Now the good news - is lending rates (thanks Ben!) are ultra low (free money!) so a new era of buybacks should soon be around the corner since its no skin off executives nose to lard their company up with debt to buy back shares (haha, it sounds incredulous I know - but that was a corporate strategy for many years, remember these guys are paid big bucks for this "innovation" - and if you doubt them, they'll move away to another country!).

  • Standard & Poor's said Tuesday that stock buybacks among members of its benchmark stock index are at their lowest levels since at least 1998 and are seen remaining weak "for the foreseeable future."
  • The 72% plunge from a year earlier in the second quarter to $24.2 billion is the lowest since S&P began tracking such data on S&P 500 companies. It comes as corporations have been hoarding cash to ride out the recession and as stock markets rebounded sharply during the quarter.
  • S&P also determined that only 169 companies repurchased stock during the quarter, compared to 288 a year earlier.
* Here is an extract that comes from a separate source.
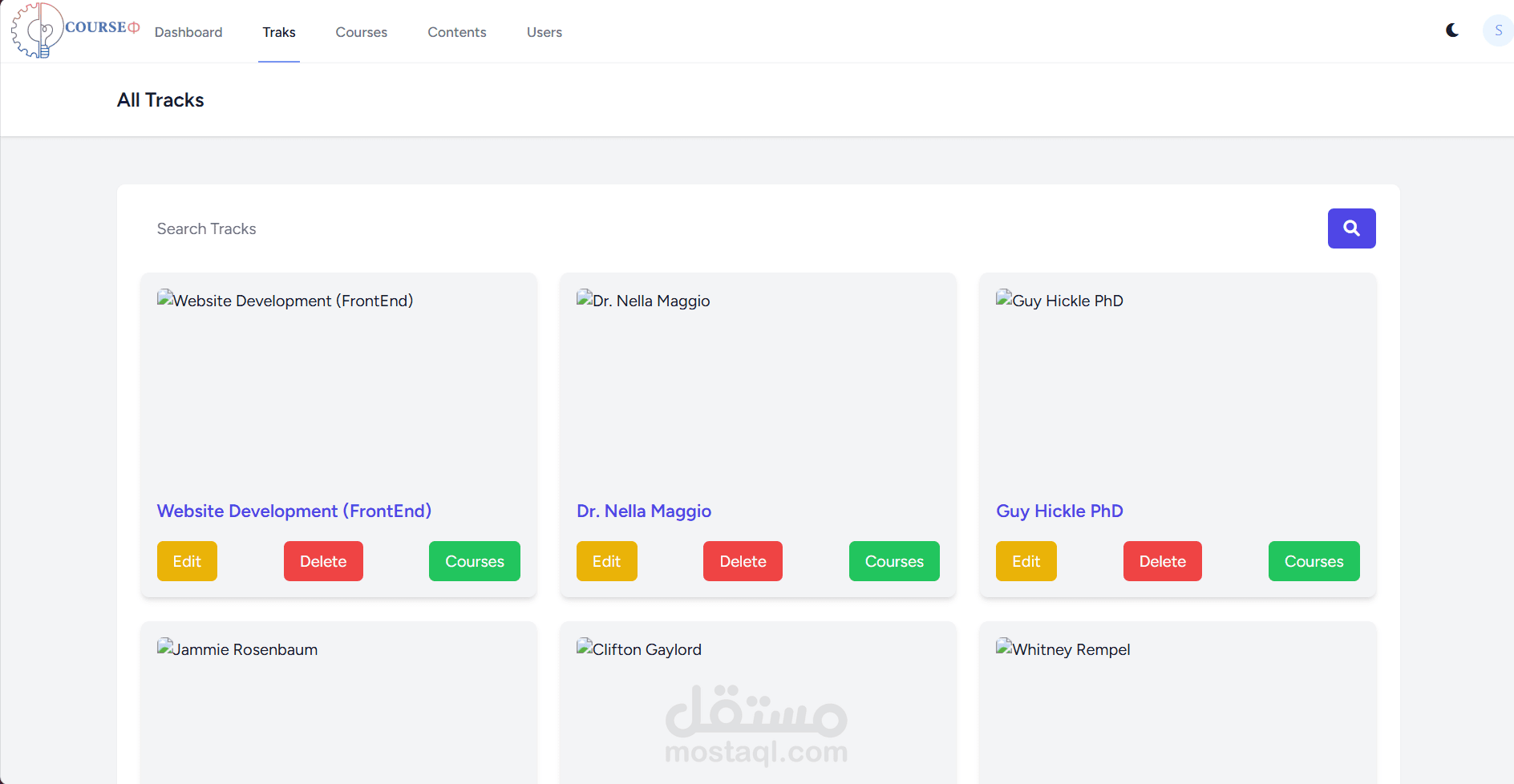
Task: Click the magnifier search button
Action: click(1351, 228)
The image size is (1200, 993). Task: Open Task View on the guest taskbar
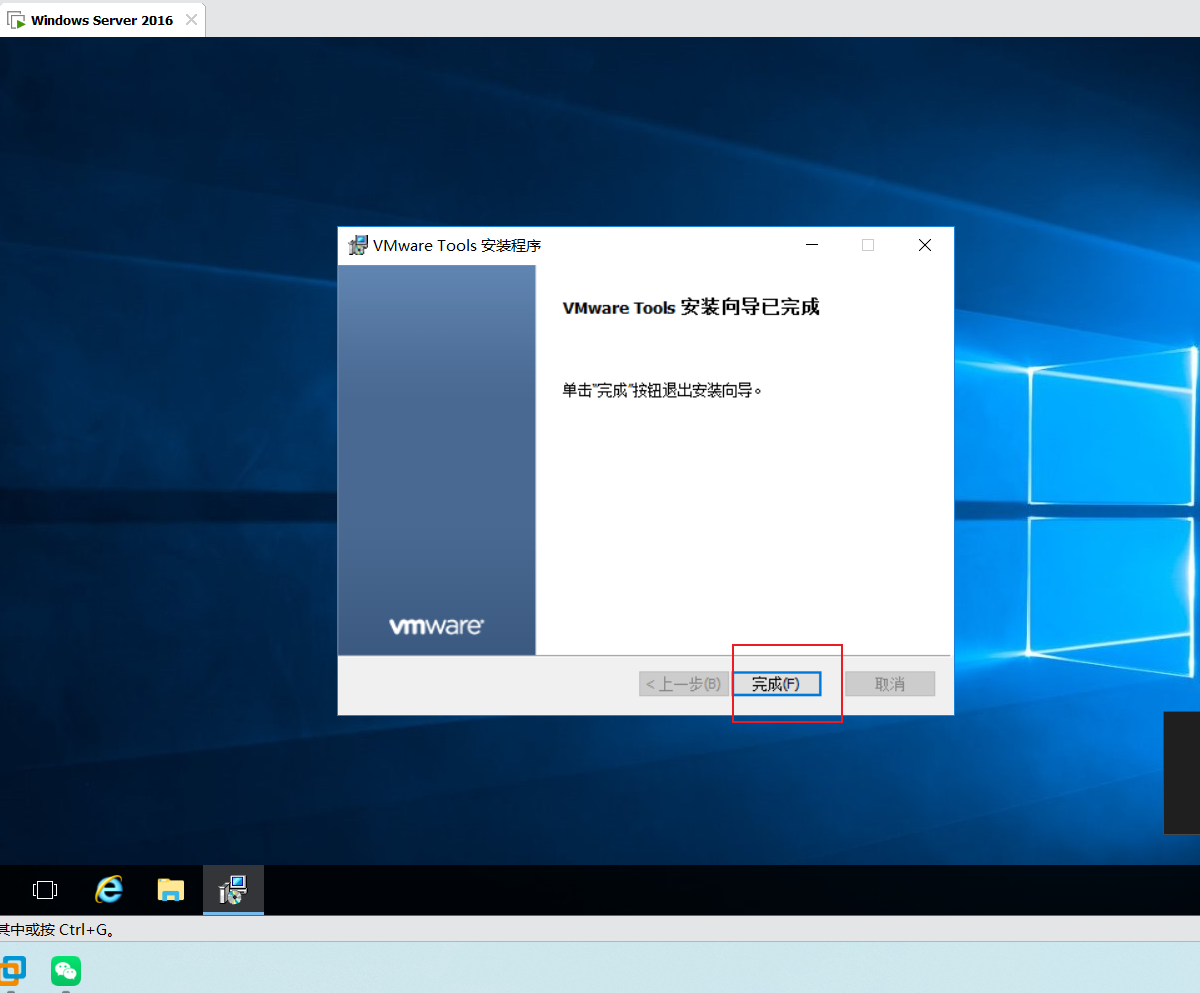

  • Buybacks have tumbled following a bonanza earlier this decade that topped out in the third quarter of 2007 at $172 billion for S&P 500 companies. The stock market was reaching its recent top at that time.
Kind of ironic no? Corporate officers buying at the highest levels of the market... but as shown above, there is a reason for them to buy regardless of price. Personal profit motive.

Unlike other nations without such "extravagant" compensation packages - our dividend ratio has dropped precipitously versus "the old days" when executive pay was more in line with the rest of the world. It is not random chance that dividend yields of markets in other countries are (mostly) materially higher than what is now the case in the U.S. And for those who don't think there is a connection between dividend vs buyback payouts based on current "head honcho" compensation package design... I have a AAA rated MBS full of CA subprime mortgages to sell you.
  • At such levels, index members were spending nearly double the amount on buybacks than they were on dividends, said S&P analyst Howard Silverblatt.